The elaborated methods of the phenothiazine derivatives determination were tested on the pharmaceutical preparations: Diphergan, Thioridazin and Fenactil. Each sample was analyzed 5 times at three concentration level (10.0; 20.0 and 30.0 mg/L). The analyses were performed at the same conditions as calibration curve and results listed in Table 3.

pharmaceuticals Cdet ± µ mg/L Recovery, % RSD intra-day % RSD inter-days %
System I
  Diphergan 10.04 ± 0.05 100.4 0.52 1.42
20.07 ± 0.32 100.3 1.28 1.32
29.98 ± 0.13 99.93 0.72 0.95
Thioridazin 10.02 ± 0.13 100.2 1.15 1.11
19.95 ± 0.10 99.75 0.67 0.83
29.93 ± 0.12 99.77 0.34 0.56
Fenactil 9.91 ± 0.05 99.10 0.74 0.98
19.89 ± 0.08 99.45 0.69 0.57
29.94 ± 0.14 99.80 0.53 0.43
System II
Diphergan 10.12 ± 0.08 101.2 0.58 0.68
20.07 ± 0.09 100.3 0.51 0.49
30.02 ± 0.16 100.1 0.49 0.75
Thioridazin 10.13 ± 0.07 101.3 0.67 0.92
20.17 ± 0.07 100.8 0.38 0.67
30.20 ± 0.10 100.7 0.34 0.36
Fenactil 10.10 ± 0.05 101.0 0.52 0.46
20.16 ± 0.08 100.8 0.73 0.95
30.22 ± 0.07 100.7 0.46 0.42
System III
Diphergan 9.87 ± 0.07 98.70 0.68 0.79
19.68 ± 0.13 98.40 0.70 0.82
29.58 ± 0.13 98.60 0.46 0.44
Thioridazin 9.85 ± 0.10 98.50 0.98 0.92
19.66 ± 0.15 98.30 0.87 0.32
29.60 ± 0.10 98.67 0.72 0.61
Fenactil 9.65 ± 0.20 96.50 1.56 1.24
19.56 ± 0.22 97.80 0.94 1.04
29.65 ± 0.32 98.83 0.94 0.99

Table 3: Determination of active substances in pharmaceuticals.

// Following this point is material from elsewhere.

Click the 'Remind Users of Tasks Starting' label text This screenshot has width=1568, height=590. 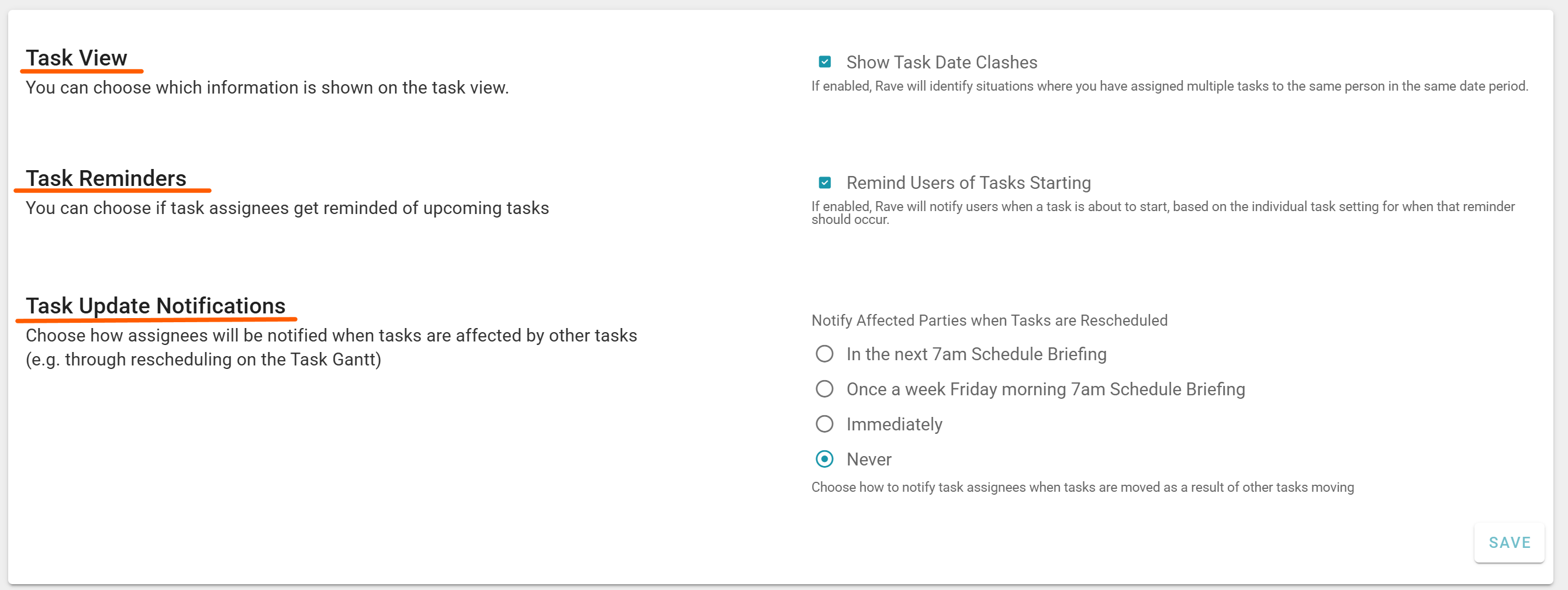tap(968, 182)
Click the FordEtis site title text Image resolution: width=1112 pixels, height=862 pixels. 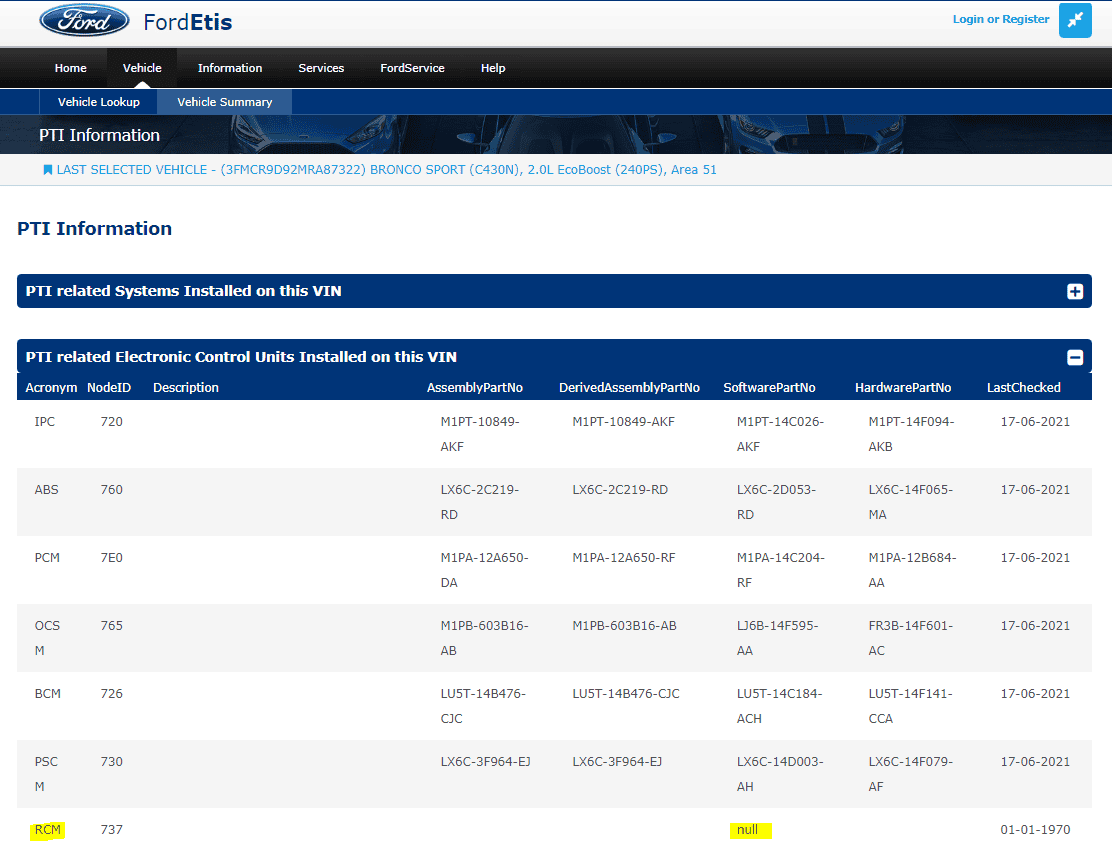[x=188, y=22]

The accuracy of the method was evaluated from recovery assays. In all cases the recovery values are close to 100 % and fall within the scope required by British Pharmacopoeia [1].

Moreover, the relative standard deviation values are lower than 3% what confirms good precision of the elaborated methods. The obtained results are similar as those obtained by Kubacak et al. [31]. Authors tested several electrolyte systems for promethazine determination and the best results were obtained for the following one: LE: 10 mmol/L of potassium acetate with acetic acid to pH 4.8 and TE: 5 mmol/L of β-alanine with additive 0.2% methylhydroxyethylcellulose (m-HEC). The calibration graph was r in the range of 40-200 mg/L with R2=0.9992. The RSD value was 1.12% and total analysis time was 6 min. The recoveries of drug in pharmaceutical preparations were from 97.22% to 99.72% depending on their therapeutic form.

The obtained results in respect to accuracy and precision can be compared with those obtained in our earlier papers [28-30] where we described determination of metoprolol tartrate and neomycin trisulfate with use of capillary isotachophoresis.

Conclusion

The developed isotachophoretic method for the determination of promethazine, thioridazine and chlorpromazine is precise, accurate, reproducible and relatively fast. Due to no consumption of organic solvents and low consumption of electrolytes it is environmental friendly method. The obtained results clearly indicated that the method may be well suited for the routine pharmaceutical preparation analysis and can as an alternative to the commonly used titrimetric and chromatographic methods.